# [Exercise brief]
Identify each line in the records below that contains the string "screenshot", and copy those lines out. Treat case as significant.

# [Data to use]
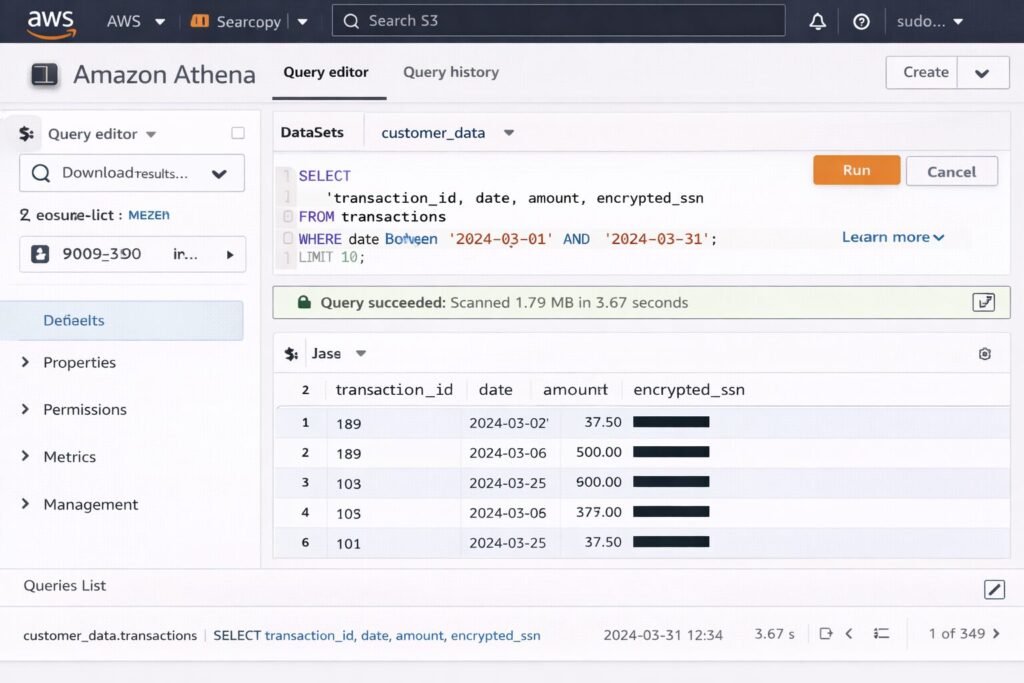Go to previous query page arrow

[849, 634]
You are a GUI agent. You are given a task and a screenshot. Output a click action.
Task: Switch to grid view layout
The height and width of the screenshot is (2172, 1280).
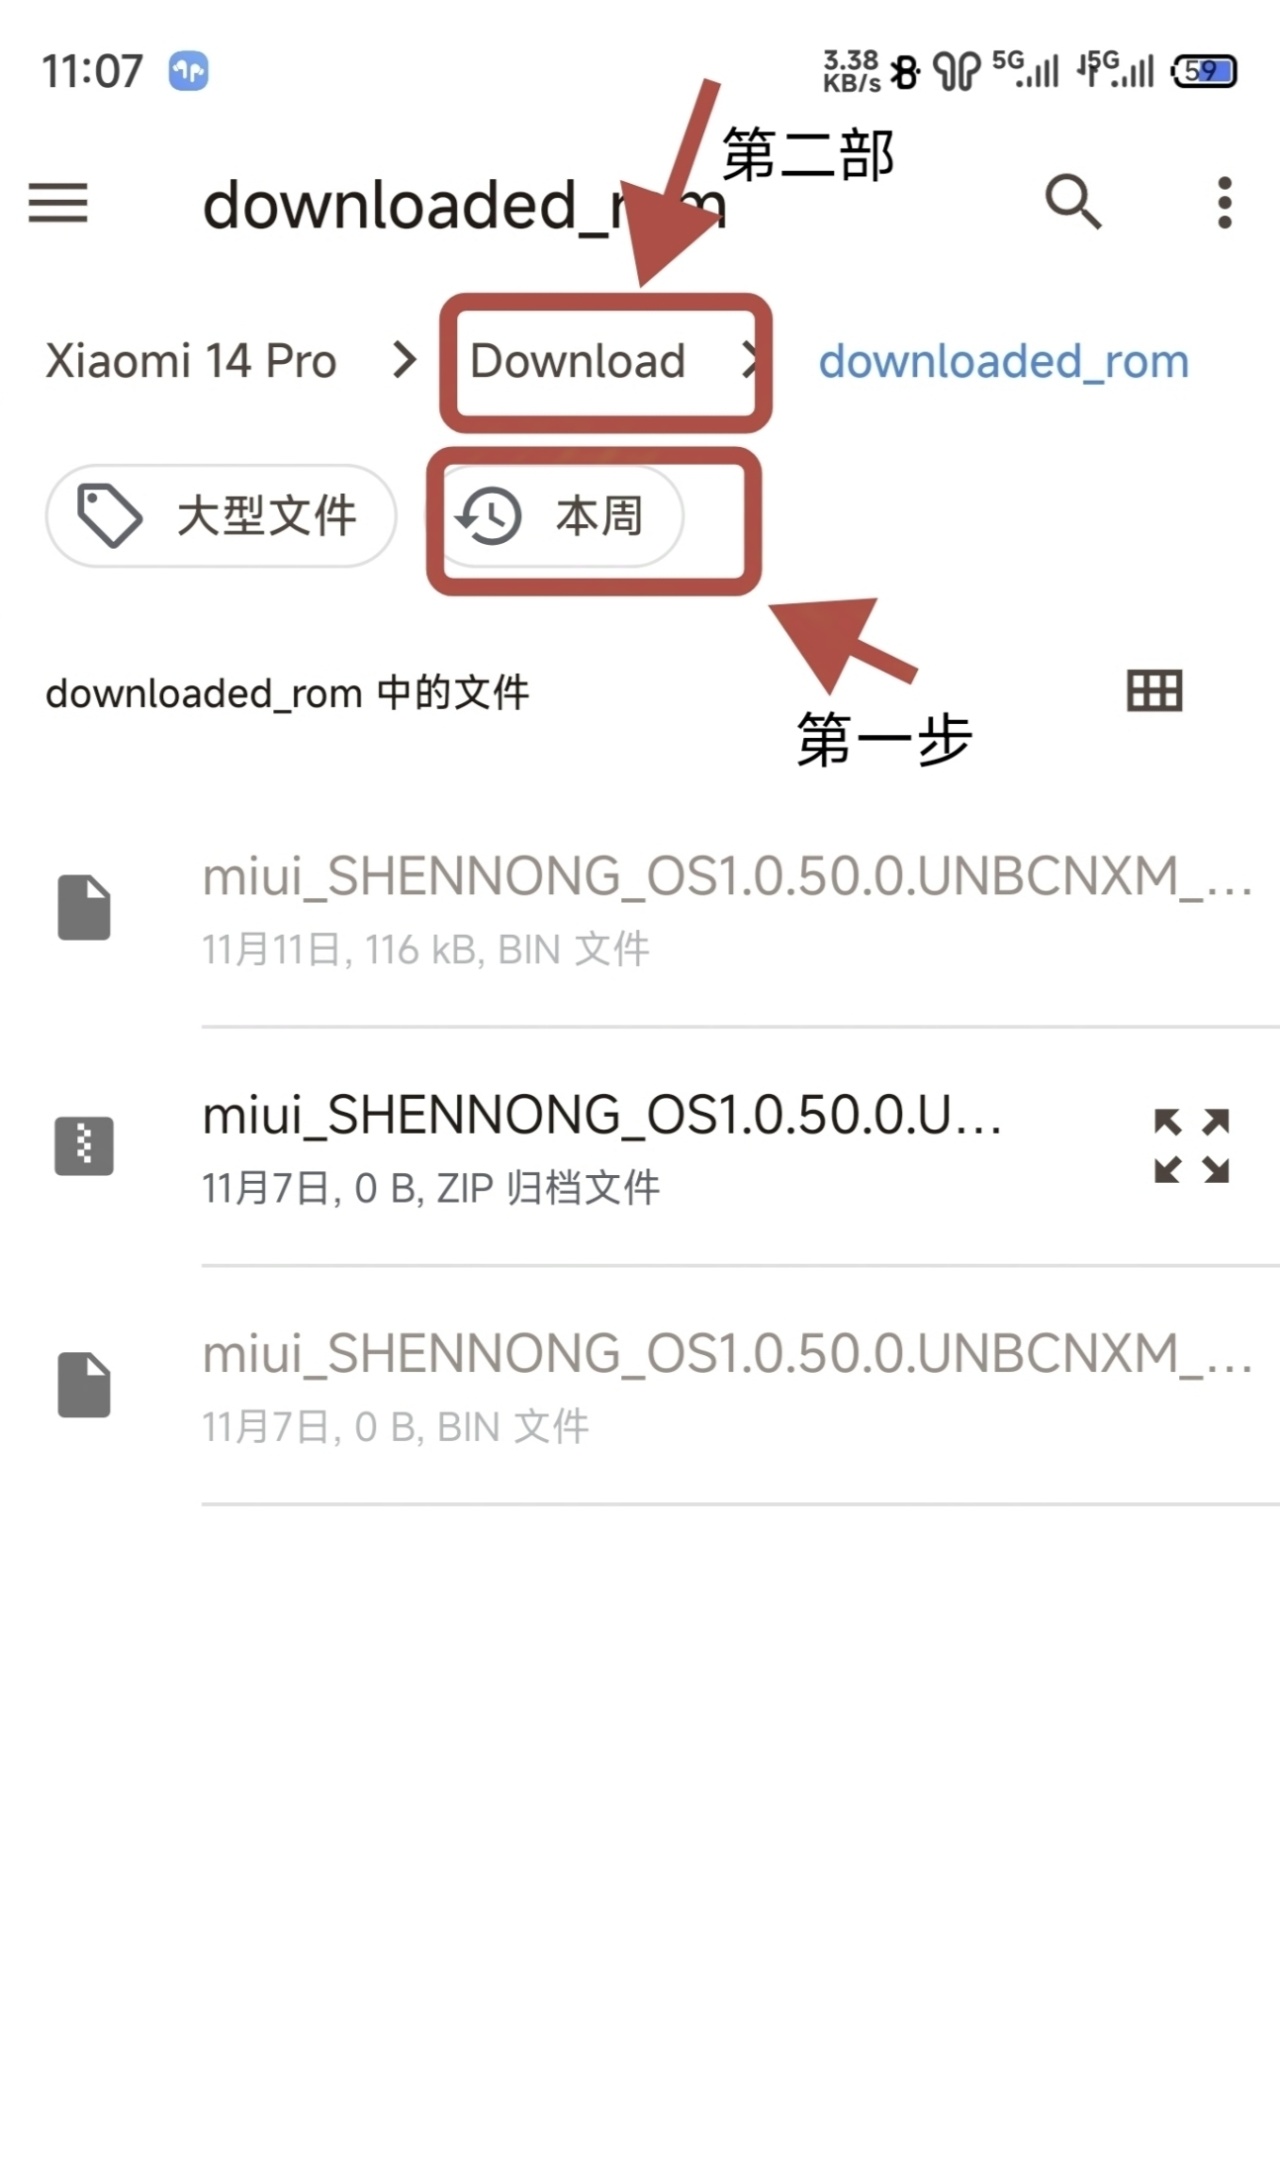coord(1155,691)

# [Task result]
You are a GUI agent. You are given a task and a screenshot. Output a click action.
The height and width of the screenshot is (2172, 1280).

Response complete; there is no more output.